Criminal conduct by ''certain bad apples'' - other jailers - led a Wilson County, Tenn., jail officer to quit his post in response to a federal investigation into allegations of inmate abuse, he said in his resignation letter.
John Wesley McKinney, who served nearly four years with the Wilson County Sheriff's Department, is the second Wilson jail guard to resign in connection with the federal probe. A third jailer is on leave while the investigation is pending.
McKinney did not say in the letter what he had seen, heard or done, but wrote without elaboration of ''the felony that will forever hang above my head.'' He wrote that he did not previously know that some activity at the jail was against the law, and also did not know that his failure to tell his superiors about that activity also was illegal.
Wilson County Sheriff Terry Ashe said McKinney had been interviewed by investigators ''some time back.'' But the sheriff said he wasn't aware of any specifics about McKinney's interview and did not know any results from it.
Two former Wilson jailers have pleaded guilty in recent months to federal charges in connection with the inquiry. McKinney, who could not be reached by phone yesterday, has not been charged with any crime, according to the federal court system's online records system.
His lengthy resignation letter, dated March 7, was requested by The Tennessean under the state's Public Records Act.
In it, the officer wrote that he had recently made real his dream of being promoted to patrol officer and was attending the state police academy.
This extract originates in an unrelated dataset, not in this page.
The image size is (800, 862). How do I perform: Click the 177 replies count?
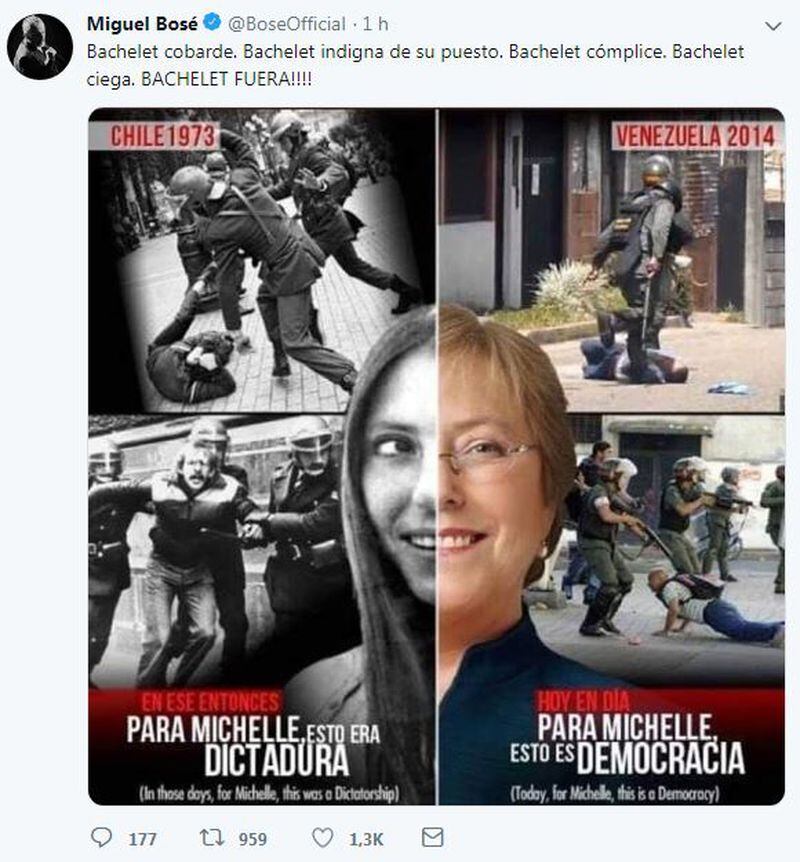[142, 839]
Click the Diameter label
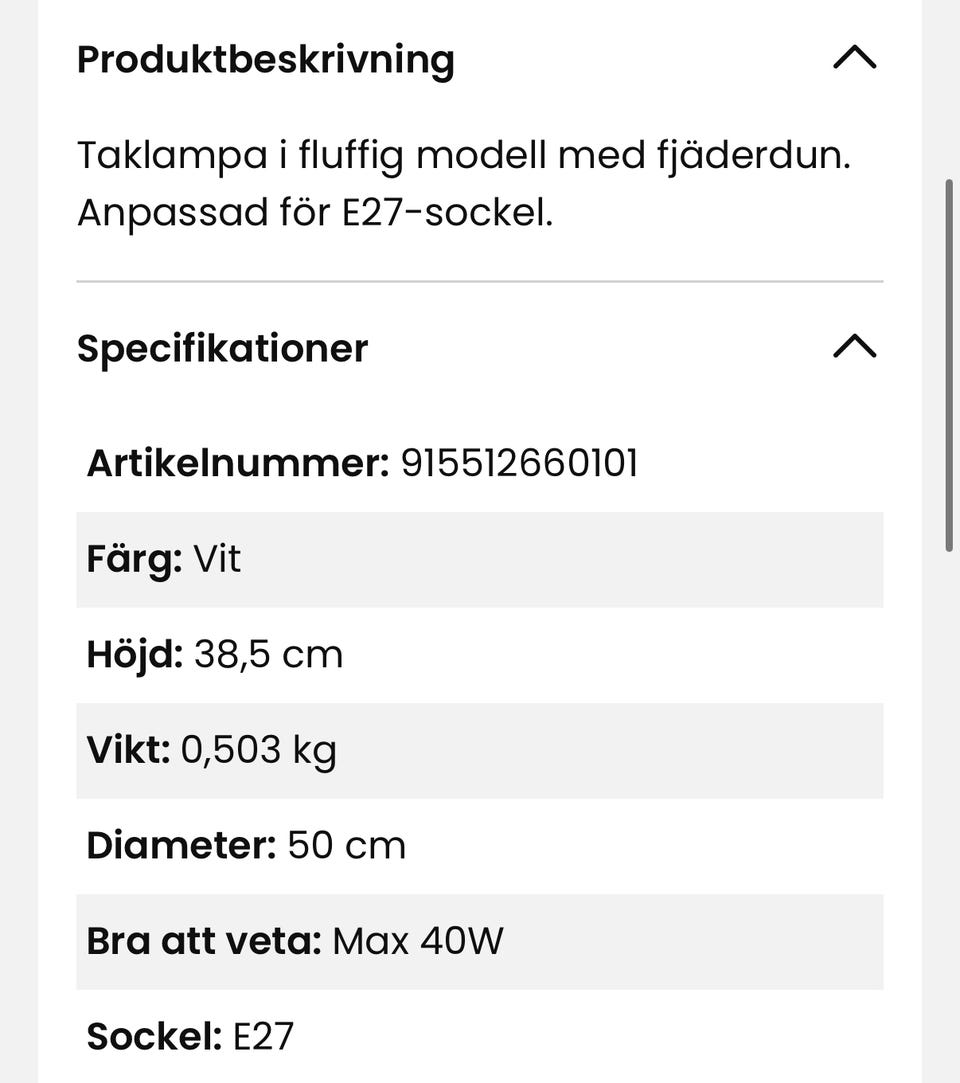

But he said the achievements were ''bittersweet'' in light of the federal investigation.
''If I could have only known that some of the things that were being done in the jail by certain bad apples were felonies and that not disclosing the information to a person in the position of authority was a felony in itself, things would be much different,'' he wrote.
The jail has been the object of a federal investigation into possible inmate abuse after the death of inmate Walter Steven Kuntz, 43, in January 2003.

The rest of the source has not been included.